But pretty soon, your baby won’t be cluster feeding. He will be teething. Refusing naps. Calling you poopy. You will hear yourself say things like, “Please take your penis out of the windowsill.” Take each stage seriously, but don’t drown in it. 
Check, check and check. I've been through all of that. She then proceeds to talk about boobs.
For awhile, your boobs will be out. All. The. Time. Your boobs will see more sunlight than you do. Warm, sticky milk will drip down your belly and you’ll feel like the stump of an ice cream cone in July.
This too shall pass, but for awhile, you’re going to feel like quite the centerfold.
From National Geographic.
She puts perspective on all milestones and what comes with it. They will end, you will get through it.  

Don't Clean; Your house will still be messy in five years. I am sorry, but it’s true. So when your baby sleeps, take a nap. Read a book. Masturbate. Look at pictures of clean houses on Pinterest. Look at pictures of clean houses on Pinterest while you masturbate.
Ask for help; Ask your partner for help. He/she does not mean to just sit there in a chair playing Mortal Kombat. They will eventually show more interest in the baby, when it can giggle and hug and play tackle football. But for now, they need you to tell them you need help.
When you do, don’t tell them how to care for your child. Or tell them, but then let it go. He/she will probably watch Pulp Fiction with your baby. They will let your precious little one gnaw on pizza crusts like a junkyard dog. Your baby will be okay on both counts.
Then, leave the house.
If you don’t, your partner will rise from their chair like Zeus. They will find you, and they will suggest that the baby needs milk. Even though you just nursed him. 
The best part of this post is that she groups everything together so perfectly. She says what every mom feels.

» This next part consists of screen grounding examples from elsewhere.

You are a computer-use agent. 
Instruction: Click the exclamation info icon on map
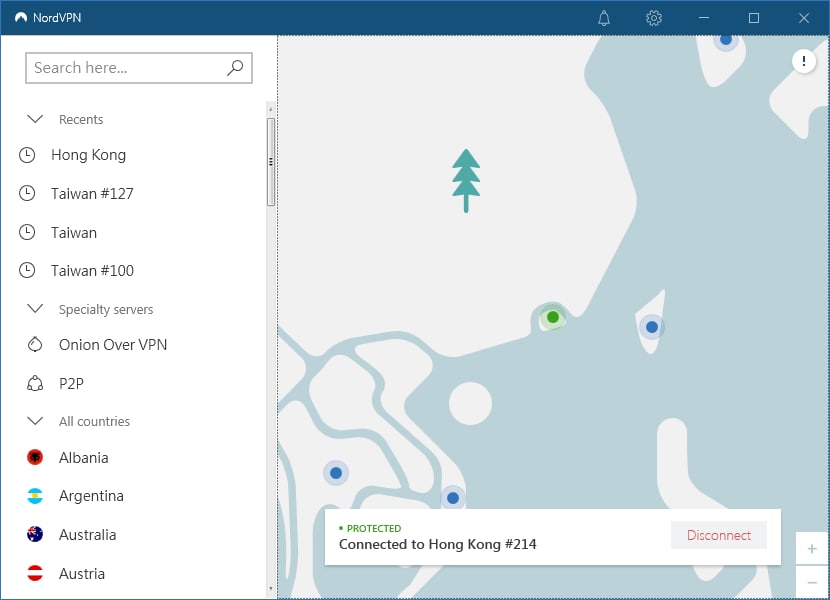[x=804, y=61]
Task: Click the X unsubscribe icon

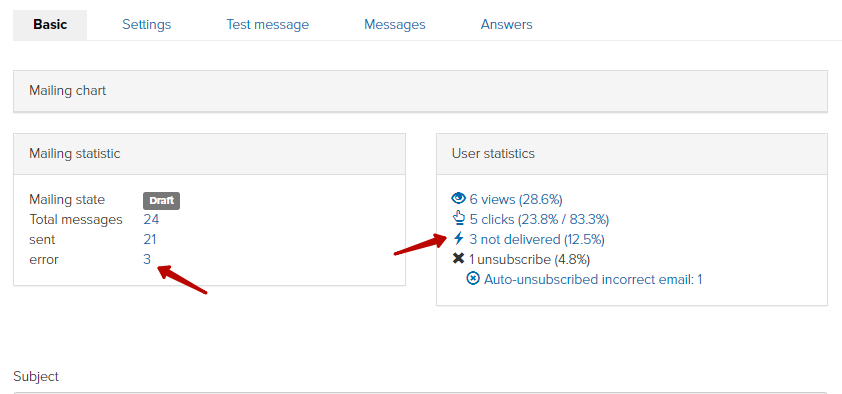Action: coord(458,259)
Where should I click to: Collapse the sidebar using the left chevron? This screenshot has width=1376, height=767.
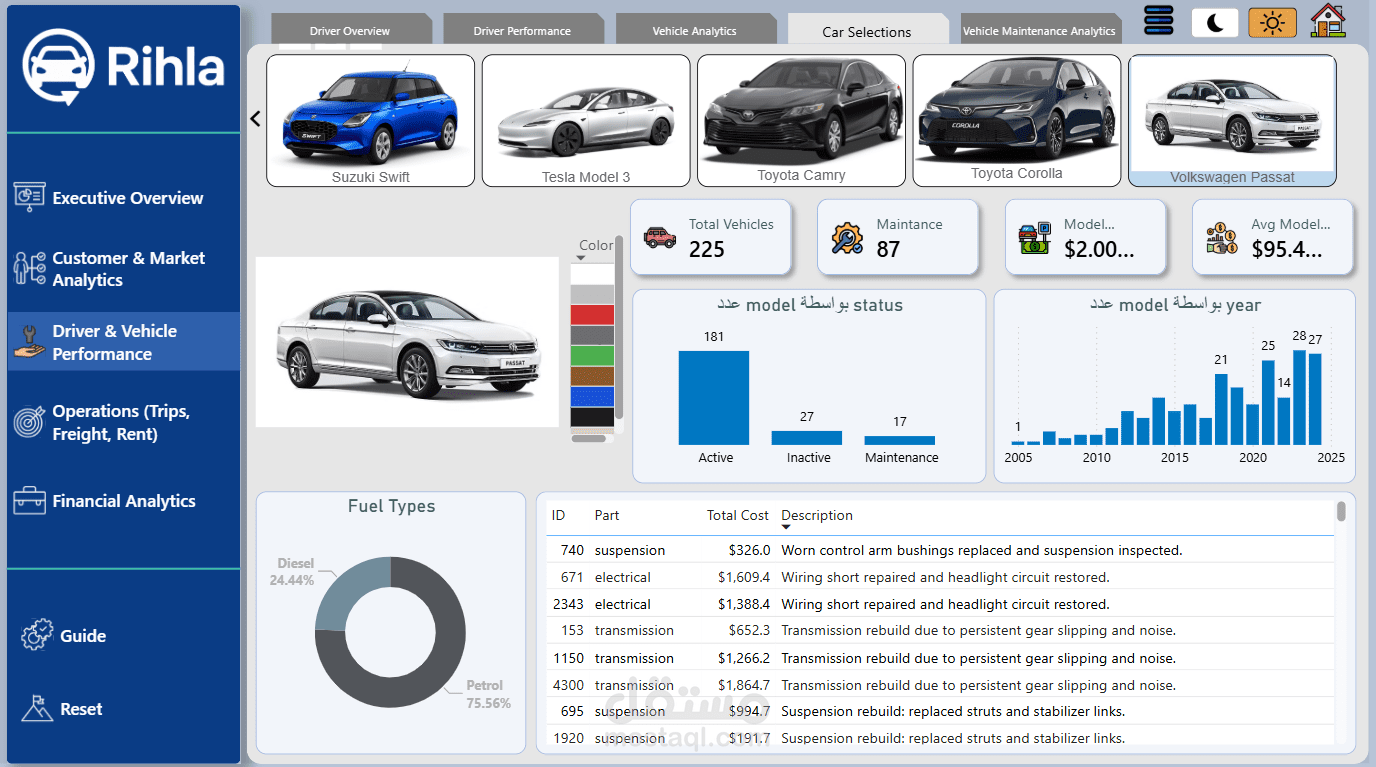click(x=255, y=118)
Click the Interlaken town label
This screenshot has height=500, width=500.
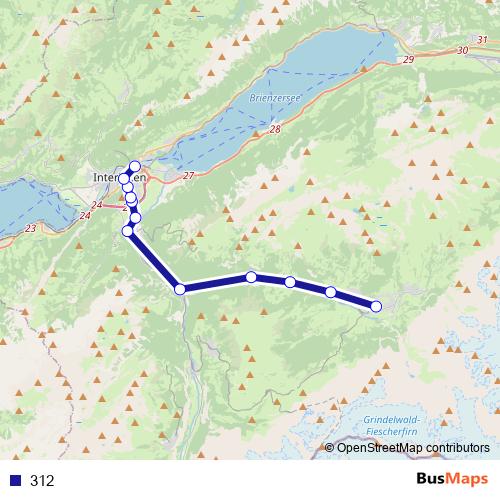(119, 177)

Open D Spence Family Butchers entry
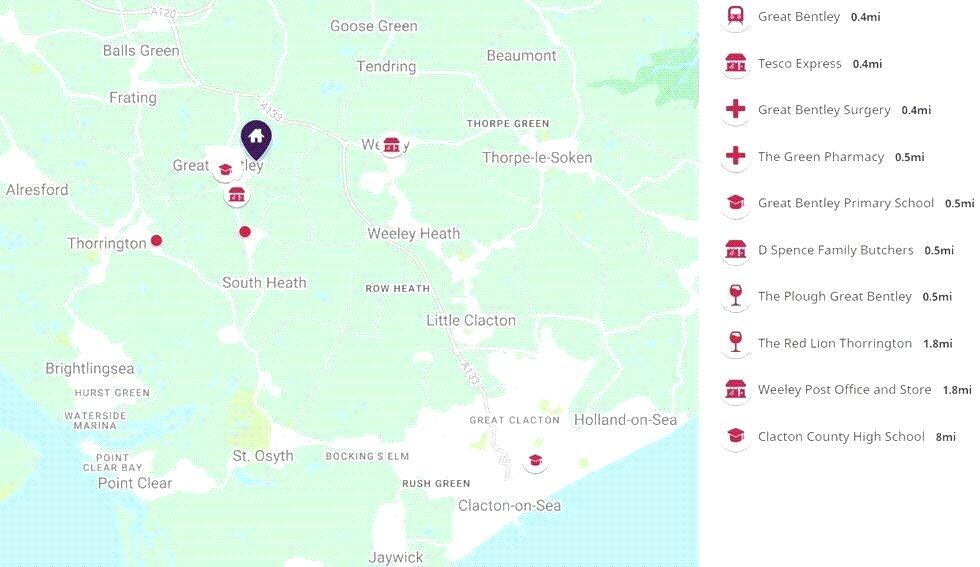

Listen: I know you feel like you’re doing it all wrong; I know the stakes feel so high and all the other moms look like they know what they’re doing.
Take a break from reading books and blogs about how you’re supposed to be raising your child. Your baby is reasonably clean and growing. 

Most Importantly You are doing just fine. 

Sometimes we question ourselves or the way we parent. This post kind of leads into the next article I read on EJ. "The Good Mother". We all think it, we all wonder are we a Good Mother?. Surprisingly its not what you think. I thought it would be about a Mom talking about a friend who is just naturally a Good Mother. No,  it's that tiny voice in your head "The Good Mother" telling you what you think you should do but its too late because you tried this other angle of discipline. 

I remember talking to another new mom at a mom’s group when my son was a newborn.

The other new mom was clearly connected with her infant daughter; I could almost see the cord of love twining them to each other. I could see it in the gentle but sturdy way she held her daughter and the way she smiled and gazed at her—while my son alternated nursing and crying, nursing and crying, we chatted.

“I have this ‘good mother’ voice in my head sometimes,” she admitted. “The other day, Julia was napping and I realized I’d forgotten to turn the baby monitor on. I checked on her and she was still sleeping, but I thought, ‘a good mother wouldn't forget to turn the baby monitor on.’”

Totally true, totally relate able.  Then goes onto talking about winging motherhood...everyday.

One of the hardest things for me about being a mom is that I make about 107 little decisions every day, and most of the time, I am totally winging it. Unlike work at a paid job, I don’t get regular feedback on how I’m doing.